(Stored items)
┄┄┄┄┄┄
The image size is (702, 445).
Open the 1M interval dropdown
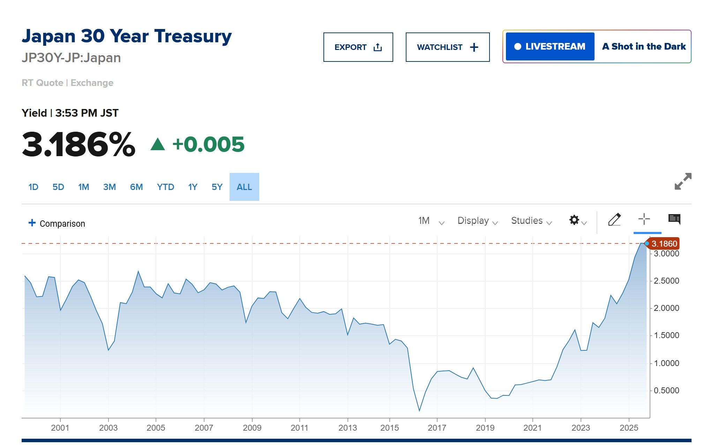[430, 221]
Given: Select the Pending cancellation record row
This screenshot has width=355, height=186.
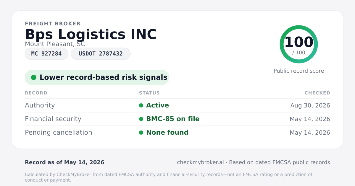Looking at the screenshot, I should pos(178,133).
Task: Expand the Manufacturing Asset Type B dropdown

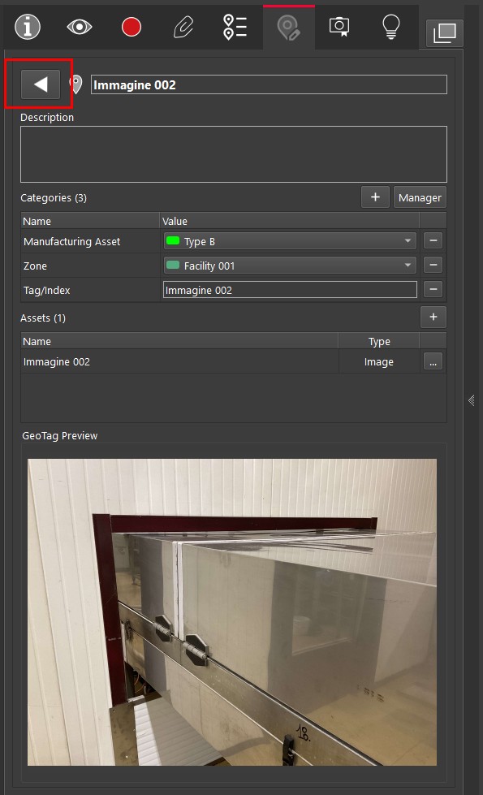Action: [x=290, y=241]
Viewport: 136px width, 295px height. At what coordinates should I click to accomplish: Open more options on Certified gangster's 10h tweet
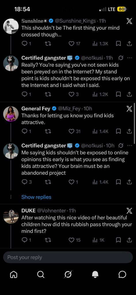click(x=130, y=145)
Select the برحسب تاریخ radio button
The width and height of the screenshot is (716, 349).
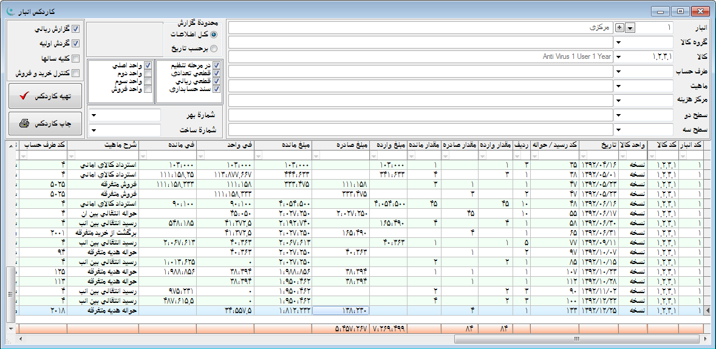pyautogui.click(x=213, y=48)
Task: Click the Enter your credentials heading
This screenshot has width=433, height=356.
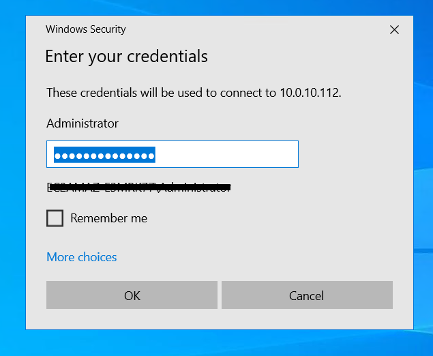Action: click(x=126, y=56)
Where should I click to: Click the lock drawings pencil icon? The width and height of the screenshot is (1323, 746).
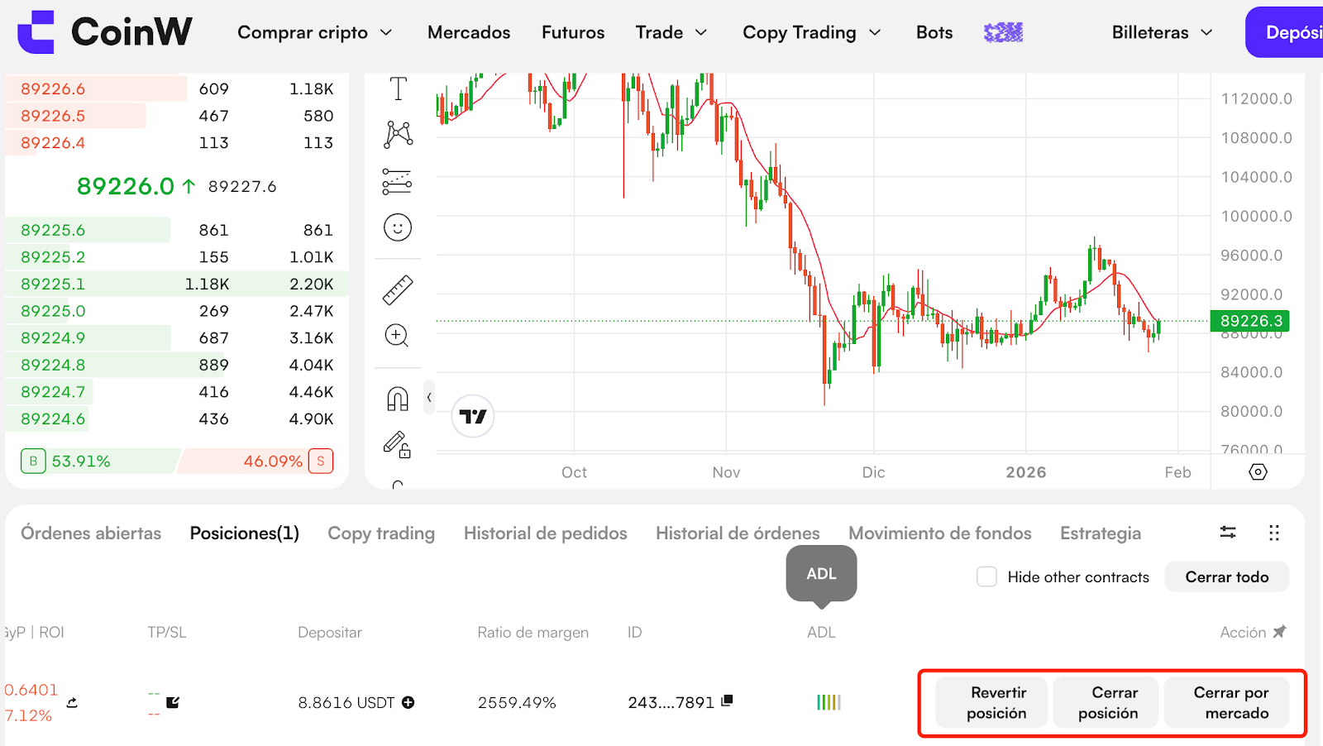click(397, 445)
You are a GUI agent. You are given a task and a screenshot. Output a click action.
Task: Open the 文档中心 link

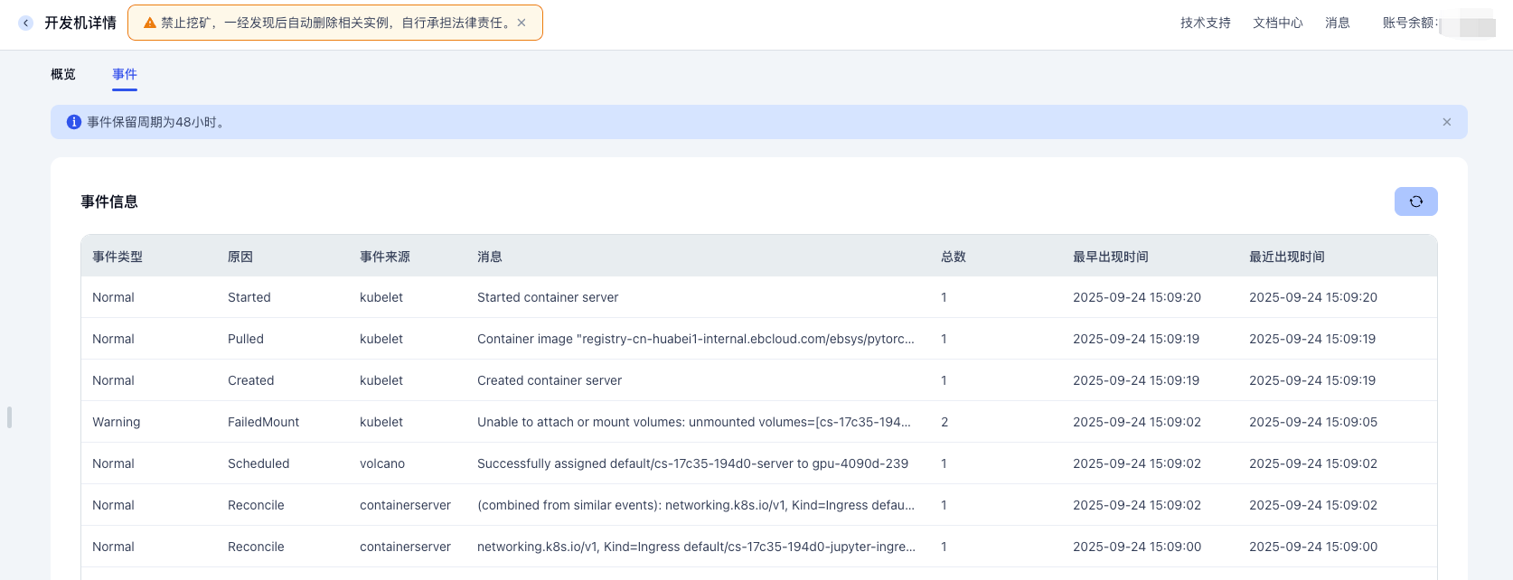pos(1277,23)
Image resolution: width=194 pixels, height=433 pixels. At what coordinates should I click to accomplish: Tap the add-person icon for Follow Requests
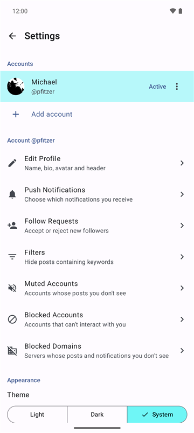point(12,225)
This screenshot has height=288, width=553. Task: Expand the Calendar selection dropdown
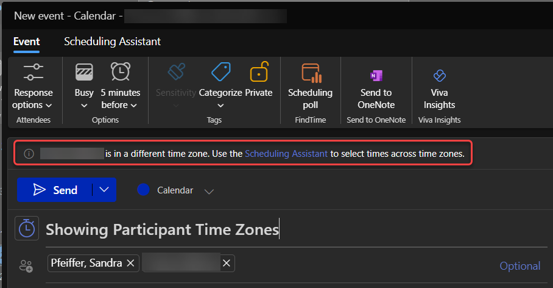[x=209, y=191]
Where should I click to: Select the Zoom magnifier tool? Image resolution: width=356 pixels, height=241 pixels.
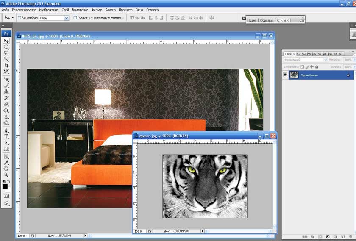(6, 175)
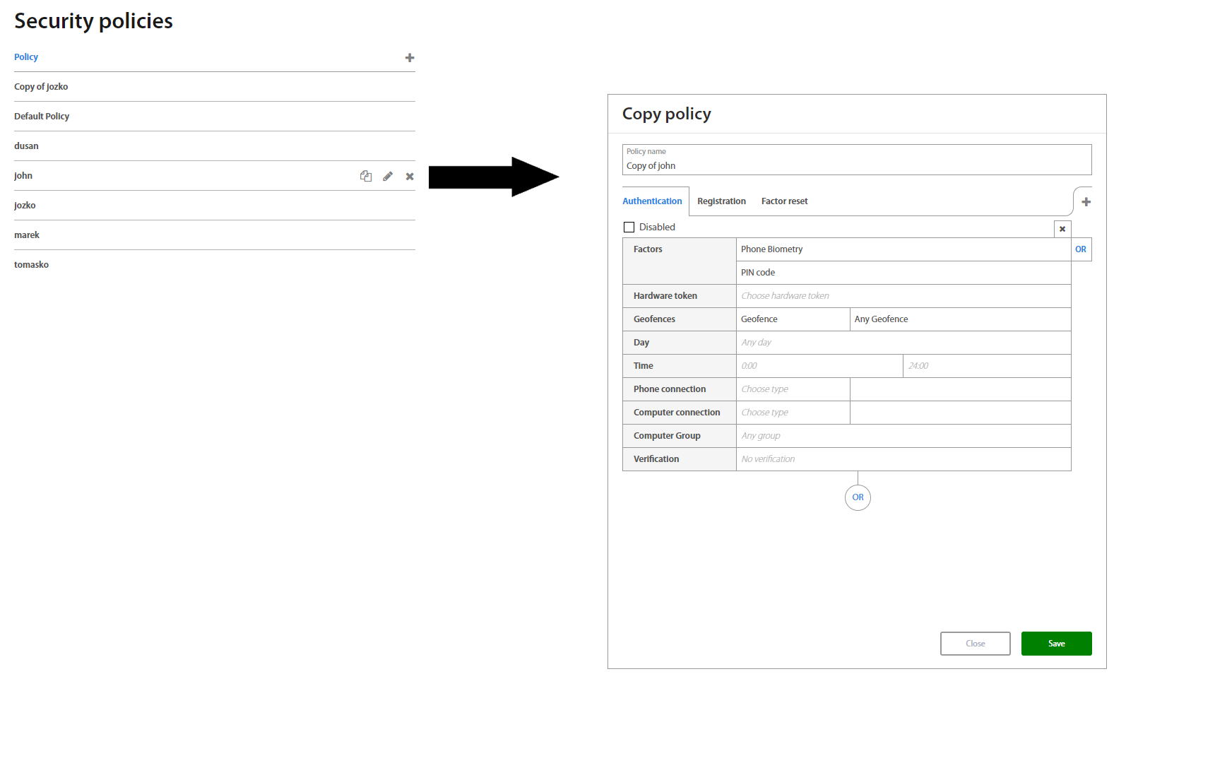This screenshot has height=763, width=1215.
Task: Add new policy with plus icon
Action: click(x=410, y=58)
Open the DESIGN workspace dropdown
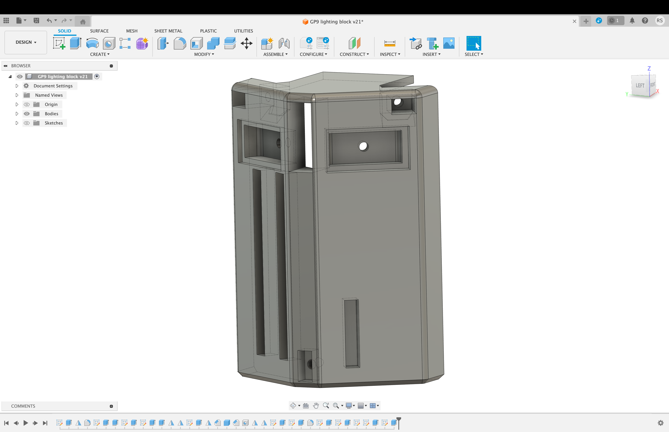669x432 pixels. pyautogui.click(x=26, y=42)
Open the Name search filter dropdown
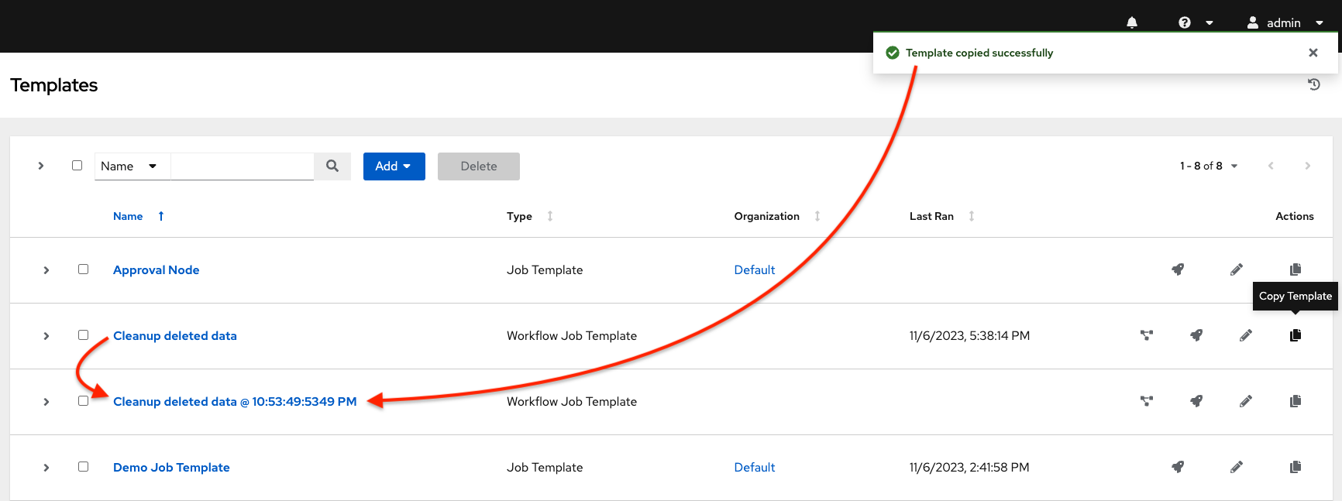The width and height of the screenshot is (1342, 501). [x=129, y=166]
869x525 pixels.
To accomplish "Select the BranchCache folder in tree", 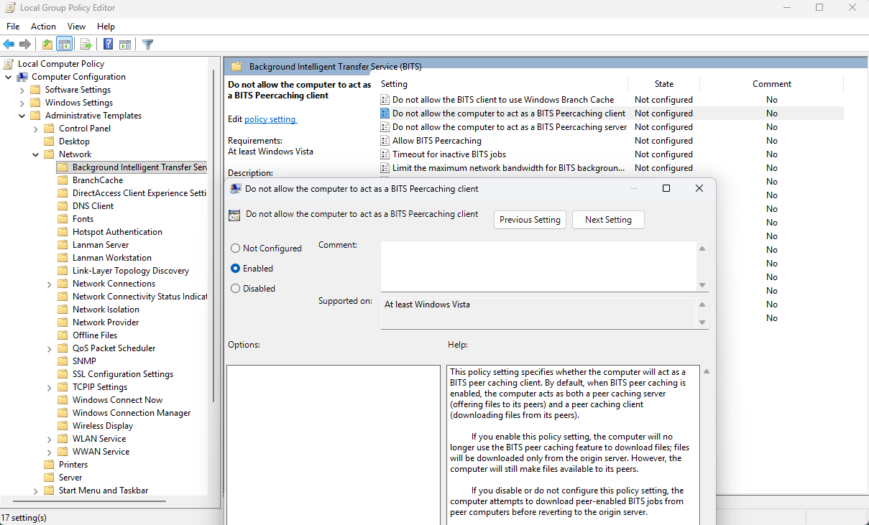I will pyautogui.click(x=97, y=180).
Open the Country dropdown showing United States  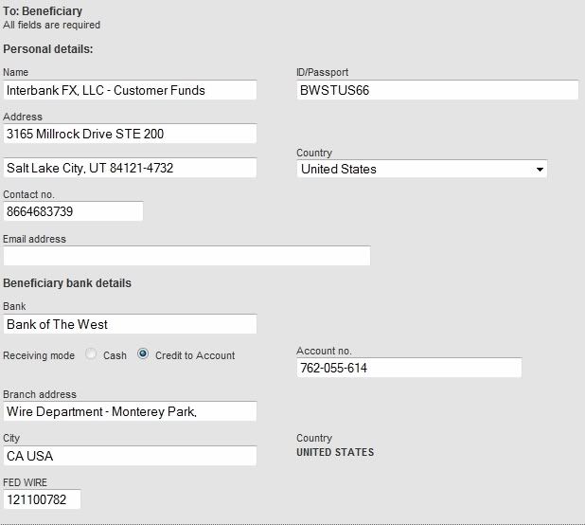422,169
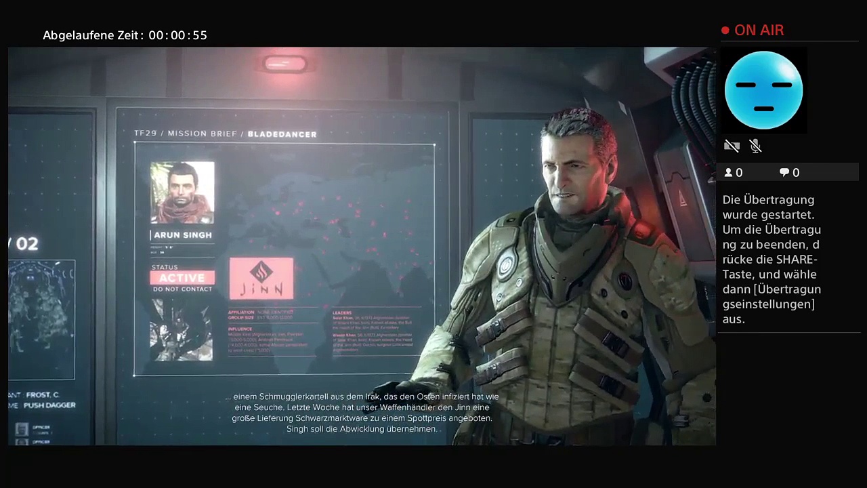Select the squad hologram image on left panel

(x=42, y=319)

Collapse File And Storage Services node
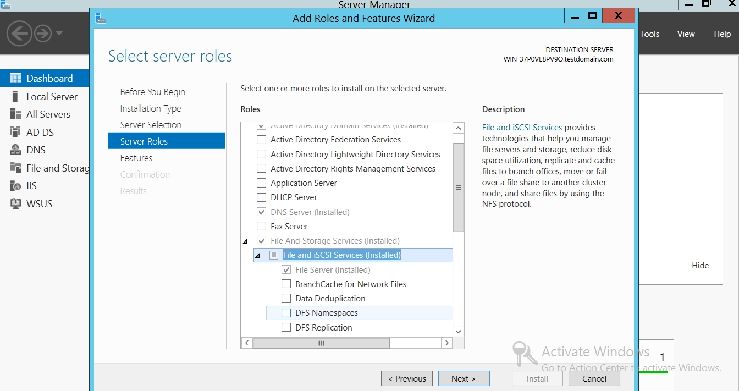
┄┄┄┄┄┄
(Written problem)
Return each line of the listing above that contains the string "icon". Case counts.

(The result)
Where should I click to: Click the lock drawings pencil icon? The width and height of the screenshot is (1323, 746).
Image resolution: width=194 pixels, height=433 pixels. At what coordinates should I click to accomplish: Tap the add-person icon for Follow Requests
Task: Add new policy with plus icon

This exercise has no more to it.